Cuando la ficción salva a la realidad

Por Humberto Acciarressi

En no pocas ocasiones, el arte consagra la realidad con un entusiasmo digno de envidia. Los ejemplos sobran. En esta oportunidad, nos limitaremos a Julio Verne, archiconocido por sus novelas de anticipación, casi ignorado por el pesimismo de sus últimos trabajos, pero autor de una obra de perdurable aliento. En el asunto que nos ocupa, su novela “El faro del fin del mundo” le reservó a la actual Isla de los Estados un sitio de privilegio en la literatura. La historia, riquísima y menos pública, arranca en 1616, cuando los holandeses Jacques Le Maire y Willen Schoutten la vieron por primera vez y el primero la bautizó Staten Land como homenaje a la corona de su país. Esto, curiosamente, lo lleva de cabeza a un calabozo en un barco, y el marino muere en alta mar, como seguramente le hubiera gustado.

Desde entonces, decenas de viajeros - entre ellos Luis Piedrabuena - pasaron por las cercanías o desembarcaron en esa especie de lagarto del atlántico sur; lo denominaron de diferentes maneras; lo hicieron aparecer y desaparecer de los mapas. Entre aquellos, la isla fue frecuentada por corsarios, piratas, naúfragos, pescadores y otros aventureros de alta mar. Naufragios y sangrientas peleas de loberos se pierden en su historia, casi desconocida hasta que Verne la ubicó - paradójicamente - en el territorio de la ficción. Una película de 1971, dirigida por Kevin Billington y protagonizada por Kirk Douglas, Yul Brynner y Fernando Rey, no aporta demasiado a esta historia mucho más rica en las letras y en la vida real que en la pantalla grande.

En la actualidad, la Reserva de la Isla de los Estados cuenta no sólo con la Isla del mismo nombre sino también un número de islotes circundantes y el Archipiélago de Año Nuevo. Su clima húmedo, con lluvias que parecen extraidas de otra novela de Verne, mantienen bosques siempre verdes. El sol sólo se permite pasar por donde los árboles ralean. Un sotobosque de helechos, líquenes y musgos exuberantes le agregan misterio y poesía a este lugar al que sólo se llega vía crucero desde el puerto de Ushuaia, a 240 kilómetros. Vale aclarar que los viajes son irregulares y dependen siempre del clima en alta mar.

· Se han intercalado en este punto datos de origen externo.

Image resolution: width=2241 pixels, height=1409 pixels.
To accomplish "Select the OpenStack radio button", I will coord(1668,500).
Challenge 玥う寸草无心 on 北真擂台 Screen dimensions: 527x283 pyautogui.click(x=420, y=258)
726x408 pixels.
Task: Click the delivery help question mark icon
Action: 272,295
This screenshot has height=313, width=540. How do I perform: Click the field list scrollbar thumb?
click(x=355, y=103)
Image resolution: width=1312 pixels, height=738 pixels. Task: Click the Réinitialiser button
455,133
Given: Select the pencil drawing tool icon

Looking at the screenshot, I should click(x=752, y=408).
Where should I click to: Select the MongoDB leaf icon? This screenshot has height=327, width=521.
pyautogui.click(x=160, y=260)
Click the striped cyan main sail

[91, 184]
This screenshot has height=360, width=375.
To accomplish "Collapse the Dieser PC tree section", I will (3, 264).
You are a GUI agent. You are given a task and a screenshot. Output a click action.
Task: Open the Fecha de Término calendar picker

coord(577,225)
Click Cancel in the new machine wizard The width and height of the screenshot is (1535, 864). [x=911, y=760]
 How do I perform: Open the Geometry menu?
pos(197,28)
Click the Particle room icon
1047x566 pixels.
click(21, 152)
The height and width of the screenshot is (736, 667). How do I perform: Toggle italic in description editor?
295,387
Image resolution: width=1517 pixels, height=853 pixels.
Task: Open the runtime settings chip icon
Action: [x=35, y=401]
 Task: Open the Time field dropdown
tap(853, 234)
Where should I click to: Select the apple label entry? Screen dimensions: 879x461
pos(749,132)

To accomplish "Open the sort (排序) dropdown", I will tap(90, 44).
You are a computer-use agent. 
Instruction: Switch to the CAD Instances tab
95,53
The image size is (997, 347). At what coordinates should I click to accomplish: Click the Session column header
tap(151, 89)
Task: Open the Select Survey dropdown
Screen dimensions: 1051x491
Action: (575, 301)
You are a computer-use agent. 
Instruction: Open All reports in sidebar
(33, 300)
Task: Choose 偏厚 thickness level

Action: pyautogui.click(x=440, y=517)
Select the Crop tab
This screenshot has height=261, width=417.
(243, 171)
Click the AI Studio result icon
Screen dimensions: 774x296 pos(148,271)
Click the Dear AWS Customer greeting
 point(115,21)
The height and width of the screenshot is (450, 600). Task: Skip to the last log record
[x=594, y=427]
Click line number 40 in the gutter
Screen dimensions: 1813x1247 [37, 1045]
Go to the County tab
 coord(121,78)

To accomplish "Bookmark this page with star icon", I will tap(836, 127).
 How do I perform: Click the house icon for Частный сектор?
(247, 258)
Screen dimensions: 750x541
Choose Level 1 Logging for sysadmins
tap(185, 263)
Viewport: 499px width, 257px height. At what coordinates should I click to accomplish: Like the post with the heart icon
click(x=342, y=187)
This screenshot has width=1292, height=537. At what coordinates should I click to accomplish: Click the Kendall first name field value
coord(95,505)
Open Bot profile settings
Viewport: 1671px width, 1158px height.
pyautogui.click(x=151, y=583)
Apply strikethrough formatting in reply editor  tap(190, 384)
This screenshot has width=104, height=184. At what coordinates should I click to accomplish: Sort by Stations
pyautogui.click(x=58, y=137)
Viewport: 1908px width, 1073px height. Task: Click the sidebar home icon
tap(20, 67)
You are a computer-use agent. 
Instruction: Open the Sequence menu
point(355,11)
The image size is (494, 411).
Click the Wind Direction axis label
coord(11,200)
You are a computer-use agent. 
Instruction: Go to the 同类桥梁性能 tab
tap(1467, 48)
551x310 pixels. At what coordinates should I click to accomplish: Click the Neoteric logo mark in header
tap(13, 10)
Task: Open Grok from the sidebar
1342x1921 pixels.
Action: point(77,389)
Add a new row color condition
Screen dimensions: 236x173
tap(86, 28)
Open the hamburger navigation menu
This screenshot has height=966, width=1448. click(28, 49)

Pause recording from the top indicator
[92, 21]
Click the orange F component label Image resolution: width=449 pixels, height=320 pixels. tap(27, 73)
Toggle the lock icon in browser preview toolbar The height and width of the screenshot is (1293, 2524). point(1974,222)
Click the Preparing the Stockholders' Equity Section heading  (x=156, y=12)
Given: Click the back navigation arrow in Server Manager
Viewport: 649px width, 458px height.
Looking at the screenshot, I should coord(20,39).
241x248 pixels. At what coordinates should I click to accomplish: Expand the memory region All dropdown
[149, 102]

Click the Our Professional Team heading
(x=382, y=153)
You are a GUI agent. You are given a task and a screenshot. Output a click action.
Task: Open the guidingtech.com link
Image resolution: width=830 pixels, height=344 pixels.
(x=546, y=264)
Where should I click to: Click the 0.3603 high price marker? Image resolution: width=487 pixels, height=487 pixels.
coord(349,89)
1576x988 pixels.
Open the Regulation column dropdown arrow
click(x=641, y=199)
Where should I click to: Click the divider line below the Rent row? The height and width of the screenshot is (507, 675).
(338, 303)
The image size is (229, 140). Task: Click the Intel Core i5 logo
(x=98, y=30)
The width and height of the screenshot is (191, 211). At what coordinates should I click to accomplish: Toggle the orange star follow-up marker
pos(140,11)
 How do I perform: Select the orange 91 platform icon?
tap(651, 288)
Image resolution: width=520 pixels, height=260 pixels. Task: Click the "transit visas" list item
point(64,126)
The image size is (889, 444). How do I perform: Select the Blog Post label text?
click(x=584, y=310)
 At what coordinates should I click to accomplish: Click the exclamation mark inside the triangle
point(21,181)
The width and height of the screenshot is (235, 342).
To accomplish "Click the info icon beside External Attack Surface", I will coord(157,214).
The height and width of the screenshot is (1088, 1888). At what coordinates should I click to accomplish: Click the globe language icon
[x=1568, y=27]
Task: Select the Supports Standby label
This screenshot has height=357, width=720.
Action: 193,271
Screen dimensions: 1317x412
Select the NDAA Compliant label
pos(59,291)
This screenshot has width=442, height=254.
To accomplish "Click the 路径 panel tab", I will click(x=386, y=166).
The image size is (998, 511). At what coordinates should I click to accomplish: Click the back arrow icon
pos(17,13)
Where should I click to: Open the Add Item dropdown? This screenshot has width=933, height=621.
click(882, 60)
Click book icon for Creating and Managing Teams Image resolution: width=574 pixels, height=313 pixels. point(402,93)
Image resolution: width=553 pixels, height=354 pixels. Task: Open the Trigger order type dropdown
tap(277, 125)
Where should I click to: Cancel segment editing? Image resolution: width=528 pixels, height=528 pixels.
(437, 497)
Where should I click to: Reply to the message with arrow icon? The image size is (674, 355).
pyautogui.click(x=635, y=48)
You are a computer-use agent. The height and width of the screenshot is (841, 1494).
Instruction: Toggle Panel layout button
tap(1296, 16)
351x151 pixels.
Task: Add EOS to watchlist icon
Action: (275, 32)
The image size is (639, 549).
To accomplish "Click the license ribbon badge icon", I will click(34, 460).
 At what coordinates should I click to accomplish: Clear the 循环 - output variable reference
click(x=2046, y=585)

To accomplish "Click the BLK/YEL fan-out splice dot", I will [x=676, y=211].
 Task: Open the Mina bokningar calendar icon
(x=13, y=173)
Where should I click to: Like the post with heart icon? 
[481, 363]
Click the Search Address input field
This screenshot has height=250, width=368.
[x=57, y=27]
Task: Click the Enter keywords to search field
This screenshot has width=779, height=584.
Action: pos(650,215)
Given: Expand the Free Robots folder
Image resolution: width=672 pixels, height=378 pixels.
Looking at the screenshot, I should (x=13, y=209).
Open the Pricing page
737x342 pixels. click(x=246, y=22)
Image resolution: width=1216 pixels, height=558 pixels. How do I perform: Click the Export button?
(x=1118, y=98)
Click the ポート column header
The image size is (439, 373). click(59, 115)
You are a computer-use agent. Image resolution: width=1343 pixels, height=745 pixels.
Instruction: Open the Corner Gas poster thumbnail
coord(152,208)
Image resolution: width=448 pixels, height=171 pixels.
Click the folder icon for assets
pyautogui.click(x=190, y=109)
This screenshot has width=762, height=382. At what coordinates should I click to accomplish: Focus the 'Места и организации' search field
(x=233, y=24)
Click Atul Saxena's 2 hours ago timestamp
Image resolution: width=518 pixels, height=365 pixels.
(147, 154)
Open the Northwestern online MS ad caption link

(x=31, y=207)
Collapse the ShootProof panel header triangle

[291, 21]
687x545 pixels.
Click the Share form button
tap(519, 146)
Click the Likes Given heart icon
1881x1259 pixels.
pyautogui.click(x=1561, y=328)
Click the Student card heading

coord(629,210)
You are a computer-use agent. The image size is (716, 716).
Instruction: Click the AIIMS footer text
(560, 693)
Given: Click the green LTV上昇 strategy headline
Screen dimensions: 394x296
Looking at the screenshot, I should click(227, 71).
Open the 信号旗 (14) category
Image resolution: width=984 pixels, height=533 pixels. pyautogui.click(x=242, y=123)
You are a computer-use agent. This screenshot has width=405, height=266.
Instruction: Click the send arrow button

El faro que inspiró a Verne - que no conoció el lugar - no existe desde fines del siglo XIX. No hace mucho tiempo, en el mismo lugar fue levantado otro. Ni éste ni aquel, ubicados en un sitio poco visible, sirvieron demasiado. Por eso, con el correr de los años, en los alrededores se construyeron otros. Más útiles, pero menos famosos. Y en esta materia, la fama no es puro cuento.